§ **Problem requirements**
Format each line of the listing below as one string in a JSON list, in order and leaving out blank lines.

§ **Records for processing**
________________________
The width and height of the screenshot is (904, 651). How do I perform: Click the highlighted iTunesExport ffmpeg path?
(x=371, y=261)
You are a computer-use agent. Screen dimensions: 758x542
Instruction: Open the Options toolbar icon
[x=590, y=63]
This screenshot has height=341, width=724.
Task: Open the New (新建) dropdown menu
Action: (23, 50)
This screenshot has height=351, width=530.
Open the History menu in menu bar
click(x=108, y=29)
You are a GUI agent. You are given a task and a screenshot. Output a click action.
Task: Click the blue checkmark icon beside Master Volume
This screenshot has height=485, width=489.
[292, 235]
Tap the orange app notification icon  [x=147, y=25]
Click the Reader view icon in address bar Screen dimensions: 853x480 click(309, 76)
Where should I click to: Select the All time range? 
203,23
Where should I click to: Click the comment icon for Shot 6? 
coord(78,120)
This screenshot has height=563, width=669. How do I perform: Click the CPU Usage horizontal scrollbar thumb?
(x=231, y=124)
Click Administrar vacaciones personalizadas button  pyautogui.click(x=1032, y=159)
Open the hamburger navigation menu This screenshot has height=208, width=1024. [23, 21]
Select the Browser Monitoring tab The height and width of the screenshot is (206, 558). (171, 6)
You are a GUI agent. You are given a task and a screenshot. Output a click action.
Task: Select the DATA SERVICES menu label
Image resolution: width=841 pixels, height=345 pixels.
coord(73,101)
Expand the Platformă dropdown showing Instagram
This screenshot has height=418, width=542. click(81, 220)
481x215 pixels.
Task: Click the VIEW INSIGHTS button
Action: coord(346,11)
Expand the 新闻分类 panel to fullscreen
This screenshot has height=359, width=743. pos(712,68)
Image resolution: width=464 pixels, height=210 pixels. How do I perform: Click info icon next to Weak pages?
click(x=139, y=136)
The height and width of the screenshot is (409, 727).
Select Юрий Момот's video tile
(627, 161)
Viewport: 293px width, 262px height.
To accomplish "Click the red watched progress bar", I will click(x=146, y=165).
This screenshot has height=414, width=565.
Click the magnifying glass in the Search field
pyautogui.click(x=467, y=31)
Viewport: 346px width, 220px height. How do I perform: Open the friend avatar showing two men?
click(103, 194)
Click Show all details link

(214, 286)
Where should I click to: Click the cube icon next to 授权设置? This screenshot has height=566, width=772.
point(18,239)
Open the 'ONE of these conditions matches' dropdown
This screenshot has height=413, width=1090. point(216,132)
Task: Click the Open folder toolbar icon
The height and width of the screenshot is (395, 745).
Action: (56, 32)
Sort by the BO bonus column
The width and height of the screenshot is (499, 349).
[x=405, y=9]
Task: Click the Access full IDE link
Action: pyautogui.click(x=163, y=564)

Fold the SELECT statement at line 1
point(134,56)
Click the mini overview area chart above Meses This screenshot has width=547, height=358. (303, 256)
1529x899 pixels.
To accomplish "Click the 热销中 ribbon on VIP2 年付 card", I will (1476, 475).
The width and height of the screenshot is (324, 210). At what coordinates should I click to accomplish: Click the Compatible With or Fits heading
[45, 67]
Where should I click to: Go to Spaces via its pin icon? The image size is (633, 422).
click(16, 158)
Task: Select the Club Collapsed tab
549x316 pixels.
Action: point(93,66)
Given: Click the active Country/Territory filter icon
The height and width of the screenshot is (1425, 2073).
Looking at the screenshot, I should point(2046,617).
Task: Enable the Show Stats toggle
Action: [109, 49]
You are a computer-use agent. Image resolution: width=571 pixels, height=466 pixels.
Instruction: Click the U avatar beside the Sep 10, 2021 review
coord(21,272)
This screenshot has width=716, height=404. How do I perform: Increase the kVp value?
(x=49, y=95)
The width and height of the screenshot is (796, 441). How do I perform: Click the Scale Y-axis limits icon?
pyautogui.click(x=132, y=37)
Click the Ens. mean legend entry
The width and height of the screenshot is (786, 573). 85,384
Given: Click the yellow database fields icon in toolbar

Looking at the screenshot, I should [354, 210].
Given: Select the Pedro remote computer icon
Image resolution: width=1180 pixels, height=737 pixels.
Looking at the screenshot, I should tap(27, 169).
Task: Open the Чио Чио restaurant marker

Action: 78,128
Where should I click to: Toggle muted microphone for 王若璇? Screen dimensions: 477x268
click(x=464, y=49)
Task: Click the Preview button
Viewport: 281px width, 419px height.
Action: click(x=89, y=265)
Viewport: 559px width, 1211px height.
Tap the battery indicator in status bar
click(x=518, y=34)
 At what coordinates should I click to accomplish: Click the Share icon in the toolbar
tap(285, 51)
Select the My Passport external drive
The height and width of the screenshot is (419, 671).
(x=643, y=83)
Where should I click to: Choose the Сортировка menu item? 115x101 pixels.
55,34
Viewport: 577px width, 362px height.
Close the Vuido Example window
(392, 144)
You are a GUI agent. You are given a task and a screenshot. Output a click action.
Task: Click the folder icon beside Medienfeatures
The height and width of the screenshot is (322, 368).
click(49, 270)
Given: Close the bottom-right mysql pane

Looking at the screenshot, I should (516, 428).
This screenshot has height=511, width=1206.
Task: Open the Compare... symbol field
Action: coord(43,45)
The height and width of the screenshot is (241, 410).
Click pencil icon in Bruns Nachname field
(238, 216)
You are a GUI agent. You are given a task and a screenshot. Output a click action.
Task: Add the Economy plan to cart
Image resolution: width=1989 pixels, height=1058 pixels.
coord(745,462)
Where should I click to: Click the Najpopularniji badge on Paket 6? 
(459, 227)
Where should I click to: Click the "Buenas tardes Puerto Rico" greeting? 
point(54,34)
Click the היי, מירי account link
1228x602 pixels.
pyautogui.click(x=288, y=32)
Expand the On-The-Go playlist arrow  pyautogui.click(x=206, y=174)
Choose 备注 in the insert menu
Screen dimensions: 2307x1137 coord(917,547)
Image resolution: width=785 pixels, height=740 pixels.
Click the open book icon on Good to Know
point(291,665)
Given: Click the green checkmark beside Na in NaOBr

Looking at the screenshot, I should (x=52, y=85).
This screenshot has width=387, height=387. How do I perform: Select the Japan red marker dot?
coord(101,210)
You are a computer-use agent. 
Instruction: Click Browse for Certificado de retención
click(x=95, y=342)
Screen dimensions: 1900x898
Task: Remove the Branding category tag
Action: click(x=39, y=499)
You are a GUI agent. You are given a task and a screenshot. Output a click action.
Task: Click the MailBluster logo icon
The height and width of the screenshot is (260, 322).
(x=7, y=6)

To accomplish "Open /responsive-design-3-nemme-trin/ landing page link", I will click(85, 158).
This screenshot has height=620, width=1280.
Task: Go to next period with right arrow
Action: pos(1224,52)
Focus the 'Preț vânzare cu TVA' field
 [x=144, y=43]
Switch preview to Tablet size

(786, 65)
________________________
§ **Exercise response**
[
  "The width and height of the screenshot is (904, 651). How do I perform: Click the highlighted iTunesExport ffmpeg path?",
  "(x=371, y=261)",
  "You are a computer-use agent. Screen dimensions: 758x542",
  "Instruction: Open the Options toolbar icon",
  "[x=590, y=63]",
  "This screenshot has height=341, width=724.",
  "Task: Open the New (新建) dropdown menu",
  "Action: (23, 50)",
  "This screenshot has height=351, width=530.",
  "Open the History menu in menu bar",
  "click(x=108, y=29)",
  "You are a GUI agent. You are given a task and a screenshot. Output a click action.",
  "Task: Click the blue checkmark icon beside Master Volume",
  "This screenshot has height=485, width=489.",
  "[292, 235]",
  "Tap the orange app notification icon  [x=147, y=25]",
  "Click the Reader view icon in address bar Screen dimensions: 853x480 click(309, 76)",
  "Where should I click to: Select the All time range? ",
  "203,23",
  "Where should I click to: Click the comment icon for Shot 6? ",
  "coord(78,120)",
  "This screenshot has height=563, width=669. How do I perform: Click the CPU Usage horizontal scrollbar thumb?",
  "(x=231, y=124)",
  "Click Administrar vacaciones personalizadas button  pyautogui.click(x=1032, y=159)",
  "Open the hamburger navigation menu This screenshot has height=208, width=1024. [23, 21]",
  "Select the Browser Monitoring tab The height and width of the screenshot is (206, 558). (171, 6)",
  "You are a GUI agent. You are given a task and a screenshot. Output a click action.",
  "Task: Select the DATA SERVICES menu label",
  "Image resolution: width=841 pixels, height=345 pixels.",
  "coord(73,101)",
  "Expand the Platformă dropdown showing Instagram",
  "This screenshot has height=418, width=542. click(81, 220)",
  "481x215 pixels.",
  "Task: Click the VIEW INSIGHTS button",
  "Action: coord(346,11)",
  "Expand the 新闻分类 panel to fullscreen",
  "This screenshot has height=359, width=743. pos(712,68)",
  "Image resolution: width=464 pixels, height=210 pixels. How do I perform: Click info icon next to Weak pages?",
  "click(x=139, y=136)",
  "The height and width of the screenshot is (409, 727).",
  "Select Юрий Момот's video tile",
  "(627, 161)",
  "Viewport: 293px width, 262px height.",
  "To accomplish \"Click the red watched progress bar\", I will click(x=146, y=165).",
  "This screenshot has height=414, width=565.",
  "Click the magnifying glass in the Search field",
  "pyautogui.click(x=467, y=31)",
  "Viewport: 346px width, 220px height. How do I perform: Open the friend avatar showing two men?",
  "click(103, 194)",
  "Click Show all details link",
  "(214, 286)",
  "Where should I click to: Click the cube icon next to 授权设置? This screenshot has height=566, width=772.",
  "point(18,239)",
  "Open the 'ONE of these conditions matches' dropdown",
  "This screenshot has height=413, width=1090. point(216,132)",
  "Task: Click the Open folder toolbar icon",
  "The height and width of the screenshot is (395, 745).",
  "Action: (56, 32)",
  "Sort by the BO bonus column",
  "The width and height of the screenshot is (499, 349).",
  "[x=405, y=9]",
  "Task: Click the Access full IDE link",
  "Action: pyautogui.click(x=163, y=564)",
  "Fold the SELECT statement at line 1",
  "point(134,56)",
  "Click the mini overview area chart above Meses This screenshot has width=547, height=358. (303, 256)",
  "1529x899 pixels.",
  "To accomplish \"Click the 热销中 ribbon on VIP2 年付 card\", I will (1476, 475).",
  "The width and height of the screenshot is (324, 210). At what coordinates should I click to accomplish: Click the Compatible With or Fits heading",
  "[45, 67]",
  "Where should I click to: Go to Spaces via its pin icon? The image size is (633, 422).",
  "click(16, 158)",
  "Task: Select the Club Collapsed tab",
  "549x316 pixels.",
  "Action: point(93,66)",
  "Given: Click the active Country/Territory filter icon",
  "The height and width of the screenshot is (1425, 2073).",
  "Looking at the screenshot, I should point(2046,617).",
  "Task: Enable the Show Stats toggle",
  "Action: [109, 49]",
  "You are a computer-use agent. Image resolution: width=571 pixels, height=466 pixels.",
  "Instruction: Click the U avatar beside the Sep 10, 2021 review",
  "coord(21,272)",
  "This screenshot has width=716, height=404. How do I perform: Increase the kVp value?",
  "(x=49, y=95)",
  "The width and height of the screenshot is (796, 441). How do I perform: Click the Scale Y-axis limits icon?",
  "pyautogui.click(x=132, y=37)",
  "Click the Ens. mean legend entry",
  "The width and height of the screenshot is (786, 573). 85,384",
  "Given: Click the yellow database fields icon in toolbar",
  "Looking at the screenshot, I should [354, 210].",
  "Given: Select the Pedro remote computer icon",
  "Image resolution: width=1180 pixels, height=737 pixels.",
  "Looking at the screenshot, I should tap(27, 169).",
  "Task: Open the Чио Чио restaurant marker",
  "Action: 78,128",
  "Where should I click to: Toggle muted microphone for 王若璇? Screen dimensions: 477x268",
  "click(x=464, y=49)",
  "Task: Click the Preview button",
  "Viewport: 281px width, 419px height.",
  "Action: click(x=89, y=265)",
  "Viewport: 559px width, 1211px height.",
  "Tap the battery indicator in status bar",
  "click(x=518, y=34)",
  " At what coordinates should I click to accomplish: Click the Share icon in the toolbar",
  "tap(285, 51)",
  "Select the My Passport external drive",
  "The height and width of the screenshot is (419, 671).",
  "(x=643, y=83)",
  "Where should I click to: Choose the Сортировка menu item? 115x101 pixels.",
  "55,34",
  "Viewport: 577px width, 362px height.",
  "Close the Vuido Example window",
  "(392, 144)",
  "You are a GUI agent. You are given a task and a screenshot. Output a click action.",
  "Task: Click the folder icon beside Medienfeatures",
  "The height and width of the screenshot is (322, 368).",
  "click(49, 270)",
  "Given: Close the bottom-right mysql pane",
  "Looking at the screenshot, I should (516, 428).",
  "This screenshot has height=511, width=1206.",
  "Task: Open the Compare... symbol field",
  "Action: coord(43,45)",
  "The height and width of the screenshot is (241, 410).",
  "Click pencil icon in Bruns Nachname field",
  "(238, 216)",
  "You are a GUI agent. You are given a task and a screenshot. Output a click action.",
  "Task: Add the Economy plan to cart",
  "Image resolution: width=1989 pixels, height=1058 pixels.",
  "coord(745,462)",
  "Where should I click to: Click the Najpopularniji badge on Paket 6? ",
  "(459, 227)",
  "Where should I click to: Click the \"Buenas tardes Puerto Rico\" greeting? ",
  "point(54,34)",
  "Click the היי, מירי account link",
  "1228x602 pixels.",
  "pyautogui.click(x=288, y=32)",
  "Expand the On-The-Go playlist arrow  pyautogui.click(x=206, y=174)",
  "Choose 备注 in the insert menu",
  "Screen dimensions: 2307x1137 coord(917,547)",
  "Image resolution: width=785 pixels, height=740 pixels.",
  "Click the open book icon on Good to Know",
  "point(291,665)",
  "Given: Click the green checkmark beside Na in NaOBr",
  "Looking at the screenshot, I should (x=52, y=85).",
  "This screenshot has width=387, height=387. How do I perform: Select the Japan red marker dot?",
  "coord(101,210)",
  "You are a computer-use agent. ",
  "Instruction: Click Browse for Certificado de retención",
  "click(x=95, y=342)",
  "Screen dimensions: 1900x898",
  "Task: Remove the Branding category tag",
  "Action: click(x=39, y=499)",
  "You are a GUI agent. You are given a task and a screenshot. Output a click action.",
  "Task: Click the MailBluster logo icon",
  "The height and width of the screenshot is (260, 322).",
  "(x=7, y=6)",
  "To accomplish \"Open /responsive-design-3-nemme-trin/ landing page link\", I will click(85, 158).",
  "This screenshot has height=620, width=1280.",
  "Task: Go to next period with right arrow",
  "Action: pos(1224,52)",
  "Focus the 'Preț vânzare cu TVA' field",
  " [x=144, y=43]",
  "Switch preview to Tablet size",
  "(786, 65)"
]